(Word and element locating data)
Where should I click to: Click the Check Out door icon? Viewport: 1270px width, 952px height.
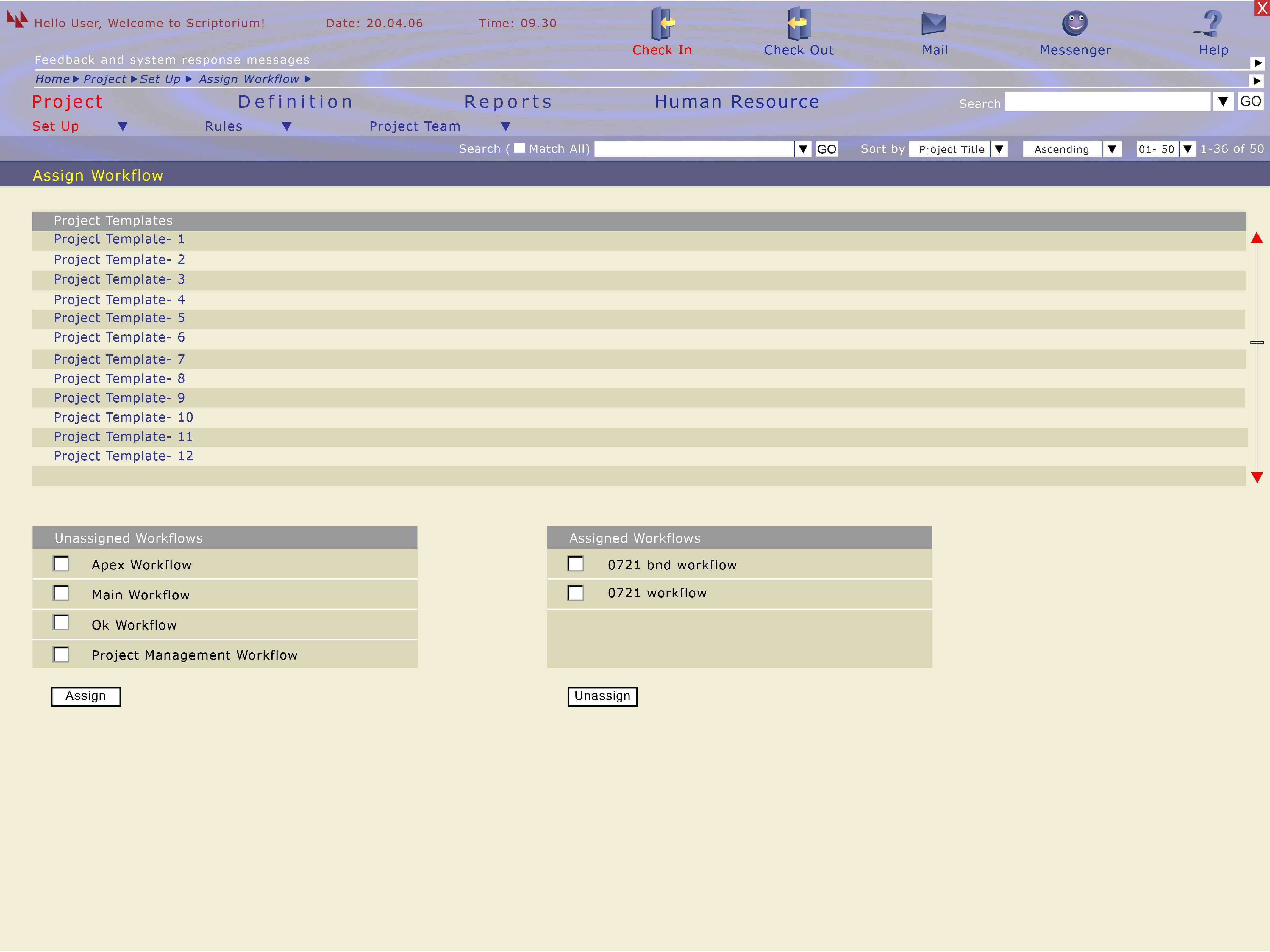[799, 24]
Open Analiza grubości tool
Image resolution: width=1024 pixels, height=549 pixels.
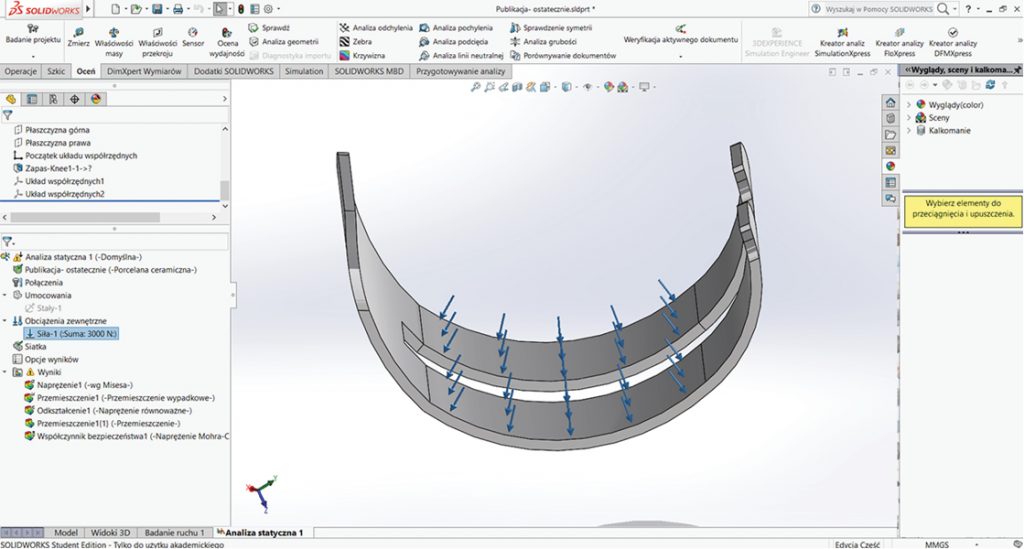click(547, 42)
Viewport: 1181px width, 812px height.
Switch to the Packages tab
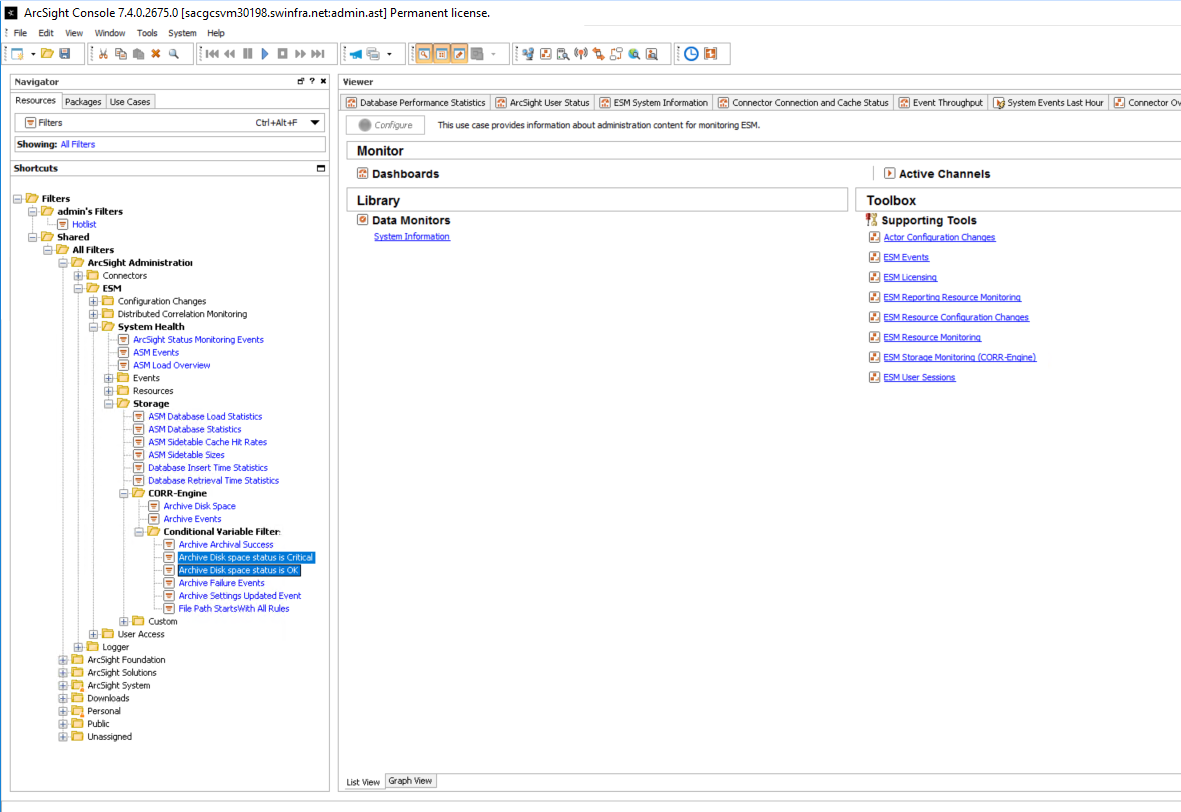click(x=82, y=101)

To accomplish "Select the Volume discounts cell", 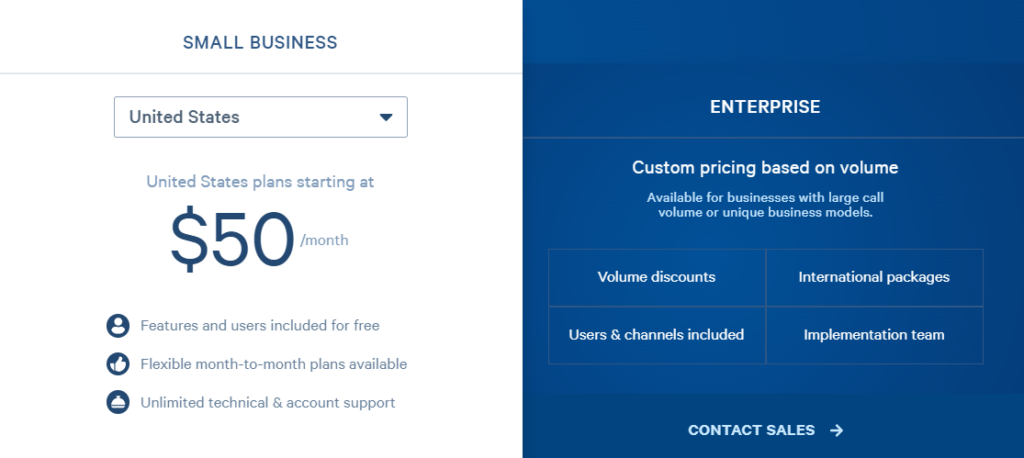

* INSTRUCTIONS FOR THE TASK
Revise the material above so that every "Viewport" reads "Window size" and everything else stays the same. Leave the pictures out of your answer.

* RESULT OF THIS EXERCISE
Where should I click to: Click the Check Out door icon? Window size: 1270px width, 952px height.
[799, 24]
Open Analiza grubości tool
Image resolution: width=1024 pixels, height=549 pixels.
click(547, 42)
Window size: 1181px width, 812px height.
Switch to the Packages tab
click(x=82, y=101)

To accomplish "Select the Volume discounts cell", 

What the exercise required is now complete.